Social Darwinism: How The Regressive Right Wants To Return To A Crueler America
The Tea Party has a very characteristic stance on social services.
In essence, they believe that individuals should take full responsibility for themselves and that the government should do as little as possible out of respect for individual freedom.
This stance is reflected in their political views about healthcare, among other things.
In its essence, it is a call to return to an environment much like life during the prehistory era – where individuals were on their own when it came to surviving and thriving.
This worldview follows Social Darwinism which states that only those who are fit will survive and progress under a free market system without any social class obligation between them.
Ron Paul’s response in 2011 to how he would handle a young patient without health insurance was a testament to this ideology – “That’s what freedom is all about: taking your own risks.” In short, if he died, it would have been his own fault – as perceived by Social Darwinists.
The harshness of his philosophy implies an idea more closely resembling life during prehistory rather than modern times.
Take Action And Speak Out: A Call To Remember The Power Of Your Voice And Passion For Change
If we want to make positive change, it’s essential that we all become active citizens and engage in politics.
The Tea Party has gained power in Washington by utilizing their vast resources as well as their strong organizational skills.
We need to counter this by getting involved and pushing the politicians to do the right things.
Roosevelt once said: “Ma’am, I want to do those things, but you must make me”.

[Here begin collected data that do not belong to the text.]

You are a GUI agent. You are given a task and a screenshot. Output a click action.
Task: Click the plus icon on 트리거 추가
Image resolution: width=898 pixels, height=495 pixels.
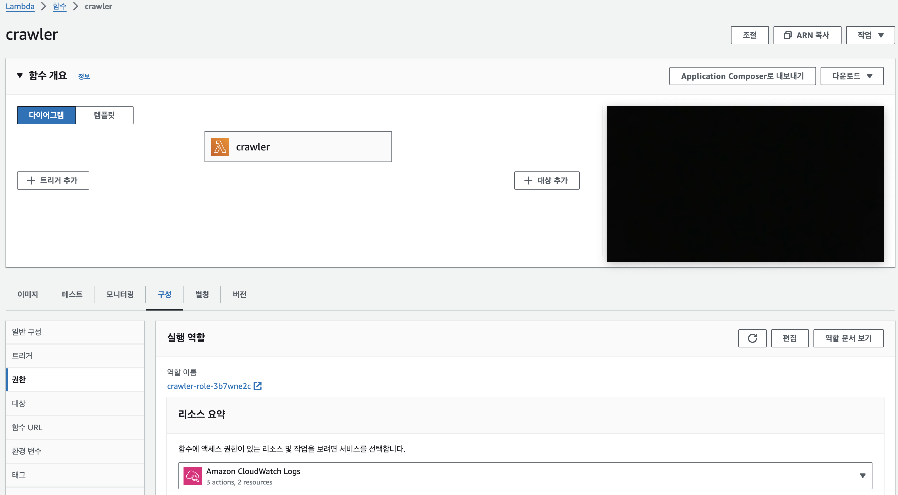click(x=31, y=180)
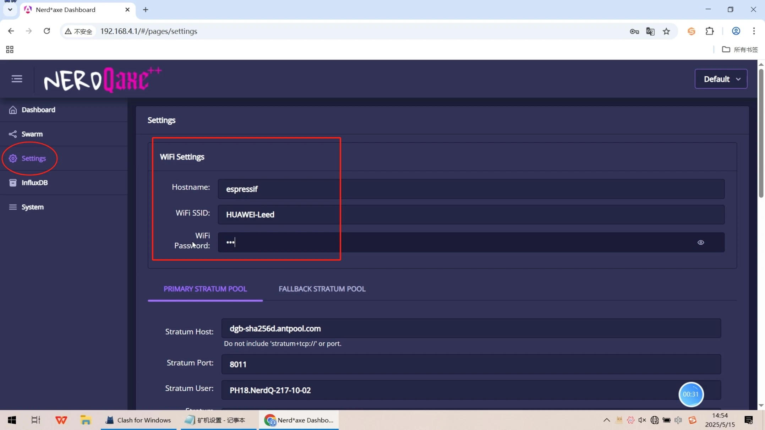
Task: Click the Stratum Port field
Action: pyautogui.click(x=471, y=364)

He knew that it was up to us – the citizens – to take action and hold our leaders accountable for the betterment of society.
But we have to work together and form a powerful movement!
We won’t be able to accomplish anything on our own.
To do this, we must go beyond simply talking with people who share our views and reach out to those on the opposing side.
This can help build understanding between political perspectives, which is critical in order for us all to agree on what’s best for everyone – not just a select few groups or individuals.
Examples such as Martin Luther King Jr., Mahatma Gandhi and Nelson Mandela show us that individual passion can create ripples of change if enough people unite in a common cause.
Progressing Towards A More Equitable Society – Taking Action To Ensure The Rich Pay Their Fair Share And Invest In Public Goods
We can make positive changes in our society by increasing taxes for the wealthy.
It’s simply unfair that those with the most money pay a lower income tax rate than those who have less.
We should be expecting them to contribute more to society instead of taking advantage of capital gains tax loopholes.
The richest 400 Americans currently pay lessincome tax than most middle-class workers, which is unacceptable and must be addressed.
It’s time we restored the same income tax rate as was done in the 1950s and 1960s – 70% on incomes over one million dollars – to give everyone a fairer chance.
In addition, we could levy an asset surtax of two percent on the wealthiest 0.5 percent of Americans who have more than $7.2 million in wealth, generating around $70 billion dollars per year, depending on their investments.
The final message of Beyond Outrage is clear: the political and economic game in America is rigged against the middle class.
Big corporations and right-wing groups have taken hold of the government, leaving everyday American citizens without a voice.
To combat this, we need to embrace a positive attitude that puts emphasis on policy initiatives that lay down new ground rules for fair economic progress.
We must encourage our leaders to take into account what will benefit all Americans, not just corporate interests.
By taking a stand and demanding change, we can make sure that the American economy works for everyone.